Huw "Bunf" Bunford (born Huw Cennydd Bunford; 15 September 1967 in Cardiff, Wales) is a musician best known as the guitarist in Super Furry Animals.

Biography
Bunford studied at Lanchester Polytechnic (now Coventry University) and worked as a teacher. His last teaching position was Head of Art at Ysgol Gyfun Rhydfelen near Pontypridd. From 1989 he played with Guto Pryce in the punk band U Thant, before they both joined Super Furry Animals.

Bunford's first band was the Welsh language school band Edrych am Jiwlia  which was formed in Ysgol Gyfun Gymraeg Glantaf, Cardiff.

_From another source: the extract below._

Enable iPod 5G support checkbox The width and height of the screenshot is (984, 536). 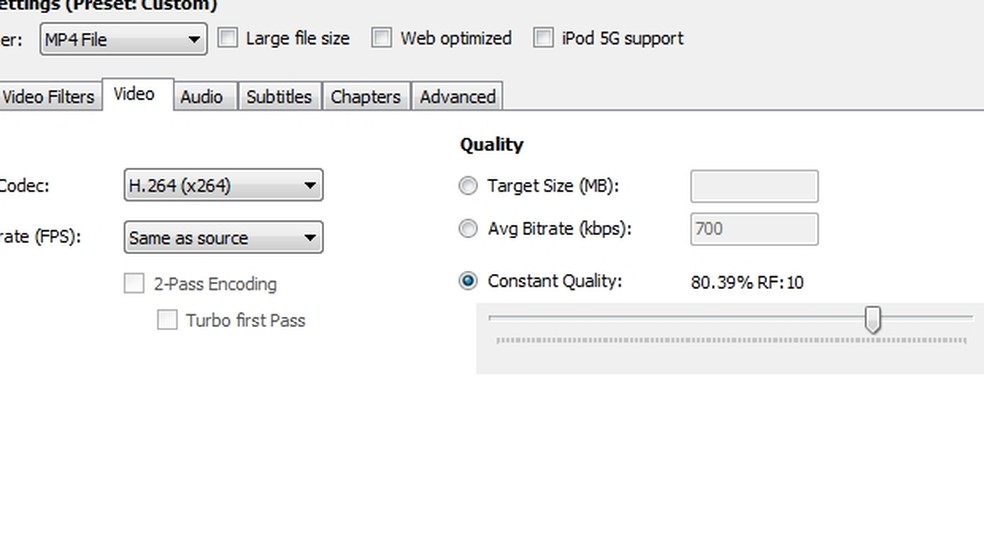543,39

In 2013 Bunford released music with Richard Chester under the band name Pale Blue Dots. Several songs were aired on BBC Radio Wales and C2 in Wales, and were posted on the group's SoundCloud page.

In 2012 Bunford performed a mix of found sounds with artist Naomi Kashiwagi at the Whitworth Art Gallery of University of Manchester.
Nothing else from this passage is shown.